Adam Singer

Veni, vidi, expertus sum- I came, I saw, I tested

Acme Code Corp.

One of the major missing features in the 1.0 and 1.1 .NET Framework was generics (similar to “templates” in C++, though with important differences). The other day, Jim and I were discussing how to best approach the new set of Visual Studio Team Foundation Version Control automated UI tests and what sort of class heirarchy we want. Our decision was that we want a few helper classes which can be instantiated as needed to drive the multitude of dialogs we test. All of these helpers should have a few elements in common so that we know what we can expect from them.

In particular, we wanted a “Submit” method (performs the default action on the dialog), a “Cancel” method that takes the way to cancel (click cancel, click the close box, alt-F4, or the escape key), a “Help” method that takes its access method (F1, menu bar button), and a property that exposes the underlying dialog object, if active. This is starting to sound like an interface, yes? Well, the one problem was that each dialog has its own class, and some are dialogs, some are toolwindows, and some are actually just parts of other windows. Since we want to return a fully-typed reference from the property to avoid casting issues later on, this started to look a little hairy.

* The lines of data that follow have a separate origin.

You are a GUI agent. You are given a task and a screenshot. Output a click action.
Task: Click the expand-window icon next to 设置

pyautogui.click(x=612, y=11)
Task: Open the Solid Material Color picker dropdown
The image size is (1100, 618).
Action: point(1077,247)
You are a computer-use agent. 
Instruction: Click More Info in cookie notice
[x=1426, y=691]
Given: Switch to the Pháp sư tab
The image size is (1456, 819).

The simple solution was “generics”. Here’s the relevant code:

    interface IBase_DialogHelper<T>
    {
        T InnerDialog
        {
            get;
        }
        ...
    }

Then, in our actual helper code:

    class Checkout_DialogHelper : IBase_DialogHelper<TeamFoundationCheckOutDialog>
    {
        public TeamFoundationCheckOutDialog InnerDialog
        {
            get
            {
                ...
            }
        }
        ...
    }

Pretty darn simple, if you ask me, and a much needed addition. And this way, no one will ever try to cast the test code  TeamFoundationCheckOutDialog class to a TeamFoundationResolveWizard, thus bringing on the end times and ending the age of wonders.